La «liberalizzazione», parola chiave della strategia di Orazio Schillaci sul Covid, porterà presto a un liberi tutti. Il professore che ha preso il posto di Roberto Speranza al governo sembra aver fretta di segnare la nuova fase e invertire la rotta rispetto alla linea del governo Draghi. Salvo ripensamenti, le poche norme di contenimento del virus rimaste in piedi cadranno per mezzo di circolari o decreti. La svolta ha iniziato a delinearsi ancor prima del voto di fiducia, con il discorso alla Camera dalla presidente del Consiglio. Giorgia Meloni ha annunciato che non replicherà «in nessun caso» il modello dei predecessori. Se anche i dati del Covid dovessero tornare a peggiorare, il nuovo governo non limiterà le libertà delle persone o delle attività economiche. Per la premier una informazione «corretta», la prevenzione e responsabilizzazione «sono più efficaci della coercizione».

La controriforma del ministro Schillaci per «avviare un progressivo ritorno alla normalità nelle attività e nei comportamenti» comincia a delinearsi. Il ministro si è fatto l’idea che «la malattia è oggi completamente diversa da quella che c’era una volta» e, analizzati i dati dei contagiati e dei morti e tenuto conto delle indicazioni degli scienziati, sta pianificando le tappe della «liberalizzazione». La prima mossa è la decisione di sospendere il bollettino giornaliero che per due anni e mezzo ha informato i cittadini sullo stato dell’epidemia. Lo strumento attraverso il quale il governo comunica ricoveri e decessi non verrà cancellato, ma «sarà reso noto con cadenza settimanale» ogni venerdì.

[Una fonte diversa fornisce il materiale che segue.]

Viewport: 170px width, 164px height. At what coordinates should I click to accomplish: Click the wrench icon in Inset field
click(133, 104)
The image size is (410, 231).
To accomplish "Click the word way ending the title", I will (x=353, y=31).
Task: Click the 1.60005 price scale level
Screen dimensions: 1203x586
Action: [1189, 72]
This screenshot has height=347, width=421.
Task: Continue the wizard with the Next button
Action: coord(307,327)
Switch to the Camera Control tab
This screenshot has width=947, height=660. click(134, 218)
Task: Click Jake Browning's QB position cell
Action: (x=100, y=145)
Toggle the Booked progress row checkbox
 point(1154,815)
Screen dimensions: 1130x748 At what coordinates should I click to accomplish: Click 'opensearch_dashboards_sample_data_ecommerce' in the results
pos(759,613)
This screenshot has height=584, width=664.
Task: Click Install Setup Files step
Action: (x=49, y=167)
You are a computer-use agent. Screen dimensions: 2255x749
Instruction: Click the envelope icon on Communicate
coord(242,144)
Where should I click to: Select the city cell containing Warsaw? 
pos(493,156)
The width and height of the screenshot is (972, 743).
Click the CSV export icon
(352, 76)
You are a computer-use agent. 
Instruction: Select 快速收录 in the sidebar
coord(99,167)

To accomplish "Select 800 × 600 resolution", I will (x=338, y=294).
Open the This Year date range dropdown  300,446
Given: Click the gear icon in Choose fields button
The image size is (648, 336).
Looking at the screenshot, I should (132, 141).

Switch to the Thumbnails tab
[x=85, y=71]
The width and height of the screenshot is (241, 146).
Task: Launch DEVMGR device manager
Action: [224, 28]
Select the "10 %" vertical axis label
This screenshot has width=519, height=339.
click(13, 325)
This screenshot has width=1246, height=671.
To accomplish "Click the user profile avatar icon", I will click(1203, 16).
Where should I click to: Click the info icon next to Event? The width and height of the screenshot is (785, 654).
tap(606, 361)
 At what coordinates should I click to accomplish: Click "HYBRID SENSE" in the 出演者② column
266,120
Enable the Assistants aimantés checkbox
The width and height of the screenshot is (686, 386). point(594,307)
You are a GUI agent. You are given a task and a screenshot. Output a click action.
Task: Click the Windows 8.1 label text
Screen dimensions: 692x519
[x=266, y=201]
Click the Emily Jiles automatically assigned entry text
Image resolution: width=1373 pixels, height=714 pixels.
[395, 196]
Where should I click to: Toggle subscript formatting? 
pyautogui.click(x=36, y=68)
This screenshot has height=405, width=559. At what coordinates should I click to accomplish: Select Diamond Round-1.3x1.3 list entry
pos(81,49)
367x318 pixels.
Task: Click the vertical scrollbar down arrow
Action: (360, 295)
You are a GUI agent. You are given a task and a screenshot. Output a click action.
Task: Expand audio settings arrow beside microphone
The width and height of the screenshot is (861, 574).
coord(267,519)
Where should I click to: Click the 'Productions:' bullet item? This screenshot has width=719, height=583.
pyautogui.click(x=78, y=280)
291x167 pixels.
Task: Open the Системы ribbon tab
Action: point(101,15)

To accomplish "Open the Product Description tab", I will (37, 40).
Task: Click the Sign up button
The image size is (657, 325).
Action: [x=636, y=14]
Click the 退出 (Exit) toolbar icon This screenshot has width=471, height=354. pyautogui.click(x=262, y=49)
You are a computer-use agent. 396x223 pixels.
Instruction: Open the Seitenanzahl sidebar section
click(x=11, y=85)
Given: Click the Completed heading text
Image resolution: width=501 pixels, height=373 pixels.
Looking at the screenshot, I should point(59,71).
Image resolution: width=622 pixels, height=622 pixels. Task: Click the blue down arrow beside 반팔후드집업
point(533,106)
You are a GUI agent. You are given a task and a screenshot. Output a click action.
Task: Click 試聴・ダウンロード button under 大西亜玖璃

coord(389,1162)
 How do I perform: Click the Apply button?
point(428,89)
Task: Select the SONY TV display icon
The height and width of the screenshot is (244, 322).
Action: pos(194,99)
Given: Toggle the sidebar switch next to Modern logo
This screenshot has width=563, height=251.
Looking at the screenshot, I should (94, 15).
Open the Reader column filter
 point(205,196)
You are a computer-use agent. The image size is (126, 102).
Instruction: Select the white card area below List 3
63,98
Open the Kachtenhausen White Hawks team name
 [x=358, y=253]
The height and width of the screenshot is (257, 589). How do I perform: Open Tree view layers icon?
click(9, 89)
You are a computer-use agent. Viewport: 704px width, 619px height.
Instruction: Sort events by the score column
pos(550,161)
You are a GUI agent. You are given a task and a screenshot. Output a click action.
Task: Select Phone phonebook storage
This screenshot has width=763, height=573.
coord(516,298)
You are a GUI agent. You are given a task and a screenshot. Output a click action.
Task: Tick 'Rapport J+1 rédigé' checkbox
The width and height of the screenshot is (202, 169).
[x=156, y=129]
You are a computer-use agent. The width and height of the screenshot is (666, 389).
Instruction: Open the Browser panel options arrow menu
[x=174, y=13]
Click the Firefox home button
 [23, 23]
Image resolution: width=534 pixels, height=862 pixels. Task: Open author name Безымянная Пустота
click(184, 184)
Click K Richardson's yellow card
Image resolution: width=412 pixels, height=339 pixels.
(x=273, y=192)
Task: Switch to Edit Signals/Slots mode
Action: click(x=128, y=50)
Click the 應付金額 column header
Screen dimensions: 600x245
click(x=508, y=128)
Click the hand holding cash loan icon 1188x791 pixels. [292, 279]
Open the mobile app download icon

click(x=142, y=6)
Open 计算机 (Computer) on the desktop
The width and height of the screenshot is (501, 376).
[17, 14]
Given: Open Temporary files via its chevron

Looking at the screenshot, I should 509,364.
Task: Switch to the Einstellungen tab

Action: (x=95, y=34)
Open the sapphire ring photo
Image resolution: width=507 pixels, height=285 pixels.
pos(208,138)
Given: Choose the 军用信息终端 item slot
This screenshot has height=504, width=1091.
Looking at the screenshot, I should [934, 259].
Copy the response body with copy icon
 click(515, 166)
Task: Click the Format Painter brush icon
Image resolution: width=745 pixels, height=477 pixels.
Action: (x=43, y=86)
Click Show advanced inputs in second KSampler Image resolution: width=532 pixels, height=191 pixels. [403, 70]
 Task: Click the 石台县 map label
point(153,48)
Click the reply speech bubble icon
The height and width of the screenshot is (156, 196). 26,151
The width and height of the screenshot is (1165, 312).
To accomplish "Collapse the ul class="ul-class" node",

I medici che sono stati sospesi dal lavoro perché si sono rifiutati di sottoporsi al vaccino saranno reintegrati in servizio prima della scadenza della sospensione, che Draghi e Speranza avevano fissato al 31 dicembre. Servirà un provvedimento ad hoc, probabilmente un decreto legge che dovrà passare dal Consiglio dei ministri. Quindi i tempi di approvazione non saranno brevissimi. Il rettore uscente di Tor Vergata spiega la scelta con la «preoccupante carenza di personale medico e sanitario segnalata dai responsabili delle strutture sanitarie e territoriali». Ma la virata è anche un segnale politico, prova ne sia la discussione che si è innescata.

Le opposizioni interpretano le decisioni sul Covid del nuovo governo come una grande sanatoria per ringraziare gli elettori no vax e no green pass. L’ex ministro Speranza, che pure non vuole polemizzare con il successore, è in sintonia con il presidente Mattarella e teme che le novità introdotte dal governo Meloni possano indebolire «lo scudo che ha consentito di uscire dalla fase più difficile della pandemia, una campagna vaccinale che è patrimonio del Paese». La premier Meloni ha detto con chiarezza di non pensarla così, tanto da aver pronunciato in Parlamento la parola vaccini solo per dire che le iniezioni ai dodicenni non avevano alcun fondamento scientifico.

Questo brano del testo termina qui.